In this 2012 Storage Decisions Chicago presentation, Jon Toigo, CEO and managing principal of Toigo Partners International, and chairman of the Data Management Institute, discusses the Linear Tape File System and solid-state drives, two technologies that can provide next-generation storage performance at a fraction of the power consumption seen in data centers today. Watch the video above or read the transcript below to learn more.
The most important metric you're likely to confront in the next 10 to 20 years is the cost and availability of electricity. When you're building the capture storage pool, which is also performance storage, you emphasize IOPS per watt. You start looking for storage arrays that don't consume a lot of electricity and also deliver extremely high performance to control your data center power costs.
We had an example of a storage array that was sitting on our floor (I won't say which one, but it was 3PAR) that just broke a land speed record for storage performance: 410,000 IOPS out of the crate. But they used 1,900 disk drives to get there. They could have made it even faster if the Storage Performance Council allowed them to short stroke the disk -- use just the outermost tracks so that the read-write head doesn't have to move -- and they could have doubled up on the number of disks on the array. [By doing that] they probably could have beaten 800,000 IOPS, but as I said, the Storage Performance Council won't let you do the test with short-stroked disks. But X-IO, which has these little bricks with 16 drives and [solid-state drive] SSD memory in them, just announced they were blowing the socks off that 3PAR rig.
Why are we even using disk for retention storage? We could use NAS on steroids, or tape NAS. I'm thinking that just the cost and availability of energy will nudge us in the direction of using energy-centric metrics to build our data storage infrastructure. You don't have to care about the fate of Planet Earth to see the wisdom in doing this.
SSD optimization [can save power too], which is what I was just describing with X-IO. Right now, if you're using a whole bunch of short-stroked spindles, you're spending a fortune in electrical power to get the IOPS for your applications. So you buy a rig that has hundreds or thousands of drives in it, you short stroke across all the spindles and you get high IOPS. That's the way we've always done it. It's also the wrong way because it's a huge aggregated power demand on your data center.

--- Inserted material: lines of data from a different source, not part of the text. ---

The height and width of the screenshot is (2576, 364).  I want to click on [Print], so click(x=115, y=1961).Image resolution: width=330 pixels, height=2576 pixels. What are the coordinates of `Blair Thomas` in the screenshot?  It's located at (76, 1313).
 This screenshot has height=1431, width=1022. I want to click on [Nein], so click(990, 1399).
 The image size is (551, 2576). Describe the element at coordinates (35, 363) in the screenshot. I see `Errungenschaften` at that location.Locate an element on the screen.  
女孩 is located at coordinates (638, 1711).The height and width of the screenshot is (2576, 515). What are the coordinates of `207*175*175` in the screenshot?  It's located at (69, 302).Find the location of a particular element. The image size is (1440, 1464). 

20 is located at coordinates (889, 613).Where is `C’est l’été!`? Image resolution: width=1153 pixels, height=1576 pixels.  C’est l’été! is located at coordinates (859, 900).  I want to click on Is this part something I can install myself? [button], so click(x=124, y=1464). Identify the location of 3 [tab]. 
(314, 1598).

The newer approach is to take a disk drive and an SSD and stick them in the same cabinet. Basically, you're using fewer drives than you were before and getting exactly the same IOPS. Let's say you have a whole bunch of users [using that data]. You write data to the disk and then that data gets hot -- there are a lot of concurrent, simultaneous accesses being made to the data. So temporarily, that data gets moved into an SSD flash card. Now it's being serviced at 20,000 IOPS. That's the standard rating of flash, and all these users are using it. Over time, the users begin to disappear and the data gets cool. You repoint all the access back to the disk, and basically you live happily ever after. The cost of energy on this is a fraction of what the cost was to get the performance on the many hundreds of spindles. It's the same or better IOPS with significantly lower power requirements. Have you thought about that? Has that even entered into your vocabulary yet? Because it will.
Tape NAS: LTFS
Tape NAS is your capacity storage play. Right now we field lots and lots of spindles and say we may be able to use disk for long-term file storage because we can spin down those drives. That's fine; it's not quite into the red like the high-performance disk is, but the truth is you're still consuming quite a lot of electricity. Here's another solution: Take your capture storage, and set up a generic server with a little bit of caching disk in it for prefetch and a tape library behind it. Now you have 196 [petabytes] of storage on two floor tiles, consuming about two lightbulbs worth of electricity. And you're running something called the 'Linear Tape File System (LTFS),' which is free. You can download it from both IBM and Ultrium.com, the home of the Linear Tape Open initiative.
Users see the data stored on that repository like any other NAS device. How long does it take you to access the data? Between 20 seconds and two minutes, depending on whether the tape is preloaded or you need to fetch it. There's a front end to this that's created by Crossroads, and when you write data to the tape, it takes the first 10 MB of the data and stores it on disk so that when you transfer the file, you're fetching data off the disk and it masks the amount of time it takes for the robot arm to pull the tape, load it and find the start point. That's been possible since LTO-5 was available. That's the reason why some people have been saying, "Well, if LTFS is so good, then why has it taken them two years to do anything with it?" Because LTFS existed before we had partitioned tape. Partitioned tape in the LTO family only appeared in LTO-5. Partitioned means that only one partition is used to hold all the data; the other partition has the start and stop points for all the files stored on the tape, plus all the other metadata associated with it.
Is it perfect? No. Will it improve over time? I'm very sure it will. We've seen the broadcast industry adopt it. They're blending LTFS with media management systems. They have what they call their own 'media assets' and programs called 'media asset managers' that sit right on top of LTFS. [For example], they can go directly to the inning where a player on the Chicago Cubs hit a home run, find the clip they want and then deliver it for broadcast. But they're used to working with tape, which is why they were early adopters.